Problems to make optimized logic to work?

51mon

Newcomer
Problems to make optimized logic to work? [SOLVED]

I solved the problem by changing tex2D to tex2Dproj. This behaviour is slightly undefined in my opinion (since tex2D worked fine with the if-else approach). But problem solved, so I'm happy :)

Hi
I have implemented a CSM system and I got a problem to make the logic work in the pixel shader. DX9 is the technology. This is the code that I was intended to implement:
Code:
	float3 comparision = In.TextureUV.www > g_vecCsmSplitDistances.xyz;
	int index = comparision.x + comparision.y + comparision.z;

	shadow = tex2D( ShadowBufferSampler, In.LightSpacePos[index]);

But it doesn't work (but the application executes). Strange enough, following code works that's logically equivalent but much less effective:
Code:
	float3 comparision = In.TextureUV.www > g_vecCsmSplitDistances.xyz;
	int index = comparision.x + comparision.y + comparision.z;
	
	if( !index)
		shadow = tex2D( ShadowBufferSampler, In.LightSpacePos[0]);
	else if( index == 1)
		shadow = tex2D( ShadowBufferSampler, In.LightSpacePos[1]);
	else if( index == 2)
		shadow = tex2D( ShadowBufferSampler, In.LightSpacePos[2]);
	else
		shadow = tex2D( ShadowBufferSampler, In.LightSpacePos[3]);

The input to the pixel shader is defined as:
Code:
typedef float4 lightspacepos[CSM_NUM_SPLITS];
struct VS_OUTPUT
{
	float4 Position				: POSITION;
	lightspacepos LightSpacePos		: TEXCOORD0;
	float4 TextureUV			: TEXCOORD4;
};

I tried to solve the logic with different approaches such as switch-case but wasn't able. I stepped through the code in PIX and everything seamed alright. I experienced the same on both nvidia and ati cards. Does anybody know why this thing happens and how to solve it?

Thank you very much.
 
Last edited by a moderator:
Selecting cascade by range does not yield the best result. A better way is to transform the coordinate first by the most detailed CSM matrix, and check if the texture coordinate is inside [0,1] boundary. For these pixels you can use the most detailed cascade. For this test I simply use "any(floor(texCoord.xyz))". You get result of zero if the texture coordinate is inside the bounds. This way you can always use the most detailed cascade for each pixel (improving the quality nicely).

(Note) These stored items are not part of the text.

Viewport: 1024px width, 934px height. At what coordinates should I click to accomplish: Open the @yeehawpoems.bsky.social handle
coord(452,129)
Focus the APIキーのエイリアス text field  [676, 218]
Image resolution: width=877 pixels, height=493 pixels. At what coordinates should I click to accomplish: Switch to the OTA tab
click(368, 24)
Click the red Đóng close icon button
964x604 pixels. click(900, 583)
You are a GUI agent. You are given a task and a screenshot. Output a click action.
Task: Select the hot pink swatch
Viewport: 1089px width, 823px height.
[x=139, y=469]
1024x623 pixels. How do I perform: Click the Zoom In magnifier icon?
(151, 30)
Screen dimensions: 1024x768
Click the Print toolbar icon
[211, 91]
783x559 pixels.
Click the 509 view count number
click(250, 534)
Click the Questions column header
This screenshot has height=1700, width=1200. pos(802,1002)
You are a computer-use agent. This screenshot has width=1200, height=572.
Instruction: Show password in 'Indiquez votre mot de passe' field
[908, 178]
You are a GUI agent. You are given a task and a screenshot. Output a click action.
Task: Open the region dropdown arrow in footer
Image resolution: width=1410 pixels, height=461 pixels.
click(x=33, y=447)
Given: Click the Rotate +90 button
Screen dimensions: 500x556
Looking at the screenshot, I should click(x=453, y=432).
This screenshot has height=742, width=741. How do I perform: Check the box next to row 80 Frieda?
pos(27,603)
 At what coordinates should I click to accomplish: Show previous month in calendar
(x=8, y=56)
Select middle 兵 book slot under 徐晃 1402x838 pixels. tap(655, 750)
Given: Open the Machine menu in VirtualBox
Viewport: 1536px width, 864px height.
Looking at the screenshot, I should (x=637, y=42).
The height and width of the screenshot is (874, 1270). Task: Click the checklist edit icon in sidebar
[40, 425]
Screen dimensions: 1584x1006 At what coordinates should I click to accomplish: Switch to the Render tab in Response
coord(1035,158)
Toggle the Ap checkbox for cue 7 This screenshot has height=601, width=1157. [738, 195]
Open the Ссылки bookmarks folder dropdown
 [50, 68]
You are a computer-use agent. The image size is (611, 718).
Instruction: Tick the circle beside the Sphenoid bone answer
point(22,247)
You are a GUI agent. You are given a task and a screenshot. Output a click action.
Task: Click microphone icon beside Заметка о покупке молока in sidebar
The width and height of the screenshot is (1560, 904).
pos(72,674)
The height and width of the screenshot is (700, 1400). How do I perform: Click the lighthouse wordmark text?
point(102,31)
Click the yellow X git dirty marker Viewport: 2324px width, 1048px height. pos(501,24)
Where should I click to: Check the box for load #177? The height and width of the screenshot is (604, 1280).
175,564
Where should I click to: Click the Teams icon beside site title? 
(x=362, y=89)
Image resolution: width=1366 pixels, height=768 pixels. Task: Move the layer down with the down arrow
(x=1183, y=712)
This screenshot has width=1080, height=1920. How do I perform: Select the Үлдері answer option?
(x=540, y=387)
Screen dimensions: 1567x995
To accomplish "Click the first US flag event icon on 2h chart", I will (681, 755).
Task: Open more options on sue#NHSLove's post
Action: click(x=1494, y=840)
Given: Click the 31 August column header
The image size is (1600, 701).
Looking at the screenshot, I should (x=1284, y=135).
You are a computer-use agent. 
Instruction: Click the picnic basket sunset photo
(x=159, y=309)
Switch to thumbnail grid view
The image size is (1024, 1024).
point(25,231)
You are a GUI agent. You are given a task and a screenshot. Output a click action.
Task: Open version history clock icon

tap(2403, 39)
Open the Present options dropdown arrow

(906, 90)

Using four different matrices is not the best way either. Better is to store the coordinate shifts and scales for other cascades as pixel shader constants. It's easy to add and scale the result texcoord (one madd) and then do the "any(floor(texCoord.xyz))" test again.

And the third way to optimize this would be to use a single larger texture map instead of a sampler array (1024x4096 for example for four 1024x1024 cascades). Instead of selecting the sampler you add the texcoord.y by 0.25 depending on the texcoord tests.
 
Selecting cascade by range does not yield the best result. A better way is to transform the coordinate first by the most detailed CSM matrix, and check if the texture coordinate is inside [0,1] boundary. For these pixels you can use the most detailed cascade. For this test I simply use "any(floor(texCoord.xyz))". You get result of zero if the texture coordinate is inside the bounds. This way you can always use the most detailed cascade for each pixel (improving the quality nicely).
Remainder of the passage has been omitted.